Where is the data?

As a general rule-of-thumb, our data is always stored in the London region (eu-west-2), in either RDS (tier-0, MySQL) or Elasticsearch (tier-1). For the EURITO project we also use Neo4j (tier-1), and in the distant future we will use Neo4j for tier-2 (i.e. a knowledge graph).

Why don’t you use Aurora rather than MySQL?

Aurora is definitely cheaper for stable production and business processes but not for research and development. You are charged for every byte of data you have ever consumed. This quickly spirals out-of-control for big-data development. Maybe one day we’ll consider migrating back, once the situation stabilises.

Where are the production machines?

Production machines (EC2) run in Ohio (us-east-2).

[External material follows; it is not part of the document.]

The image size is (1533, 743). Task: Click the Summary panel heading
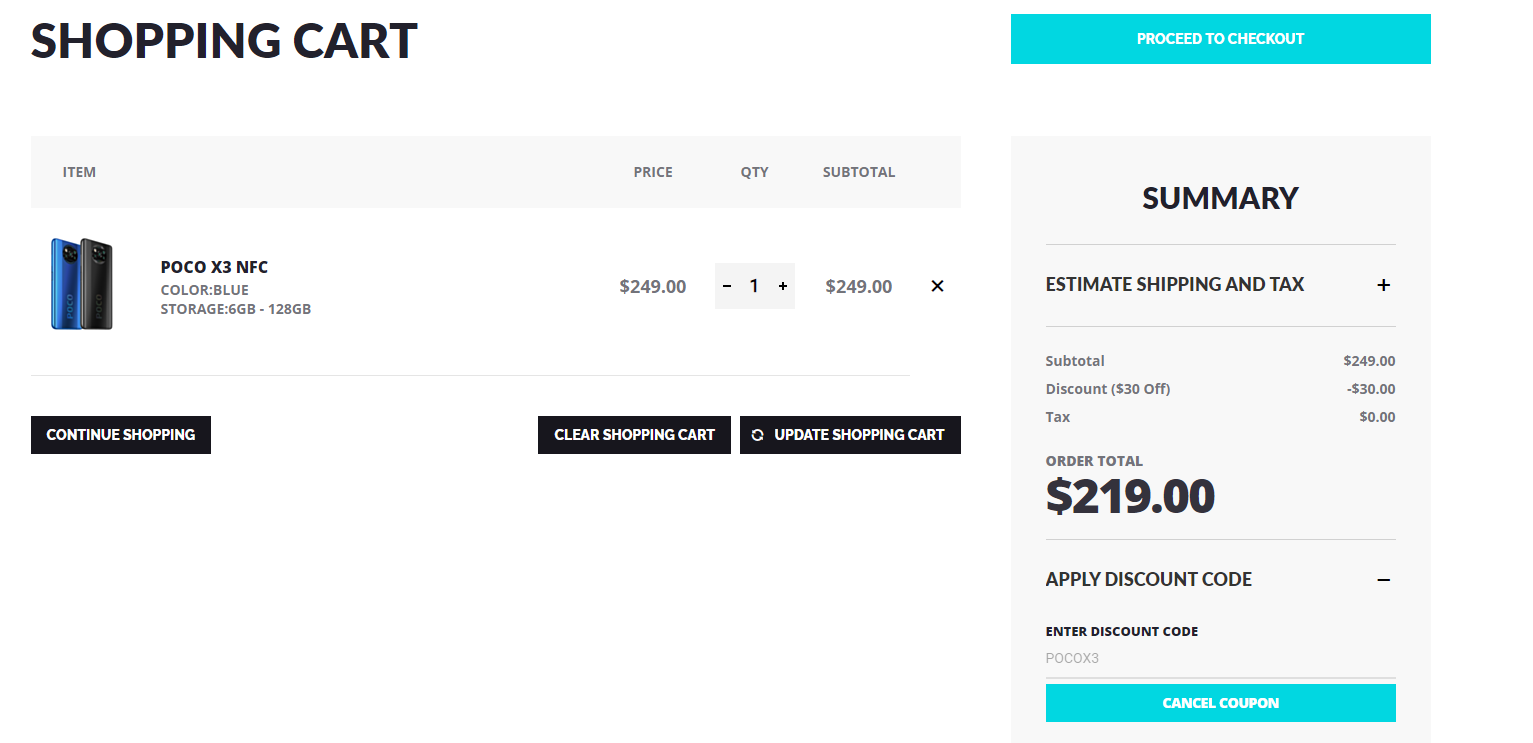point(1220,198)

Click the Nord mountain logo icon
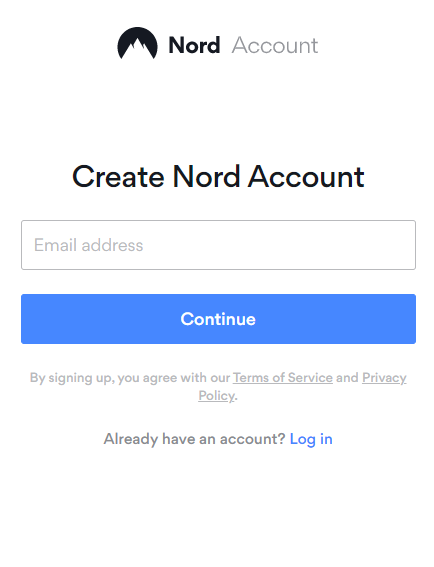137,43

Where is the latest config?

One of our priorities is to implement a decent config management system. Our latest read-only config for accessing the tier-0 (rawish SQL data) can be found here, and a fairly up-to-date config directory (which you can paste into nesta/core/config) can be found here. If you want to use exactly what Joel has been using, feel free to sudo cp from /home/ec2-user/nesta/nesta/core/config. For example, you can find the latest Elasticsearch indexes and endpoints here.

Where do I start with Elasticsearch?

All Elasticsearch indexes (aka “databases” to the rest of the world), mappings (aka “schemas”) and whitelisting can be found here.

I’d recommend using PostMan for spinning up and knocking down indexes. Practice this on a new cluster (which you can spin up from the above link), and then practice PUT, POST and DELETE requests to PUT an index (remember: “database”) with a mapping (“schema”), inserting a “row” with POST and then deleting the index with DELETE. You will quickly learn that it’s very easy to delete everything in Elasticsearch.


How do I restart the apache server after downtime?

sudo service httpd restart

How do I restart the luigi server after downtime?

sudo su - luigi

source activate py36

luigid --background --pidfile /var/run/luigi/ --logdir /var/log/luigi

How do I perform initial setup to ensure the batchables will run?

  • AWS CLI needs to be installed and configured:

pip install awscli

aws configure

AWS Access Key ID and Secret Access Key are set up in IAM > Users > Security Credentials Default region name should be eu-west-1 to enable the error emails to be sent In AWS SES the sender and receiver email addresses need to be verified

  • The config files need to be accessible and the PATH and LUIGI_CONFIG_PATH need to be amended accordingly

How do I add a new user to the server?

  • add the user with useradd --create-home username
  • add sudo privileges following these instructions
  • add to ec2 user group with sudo usermod -a -G ec2-user username
  • set a temp password with passwd username
  • their home directory will be /home/username/
  • copy .bashrc to their home directory
  • create folder .ssh in their home directory
  • copy .ssh/authorized_keys to the same folder in their home directory (DONT MOVE IT!!)
  • cd to their home directory and perform the below
  • chown their copy of .ssh/authorized_keys to their username: chown username .ssh/authorized_keys
  • clone the nesta repo
  • copy core/config files
  • set password to be changed next login chage -d 0 username
  • share the temp password and core pem file

If necessary: - sudo chmod g+w /var/tmp/batch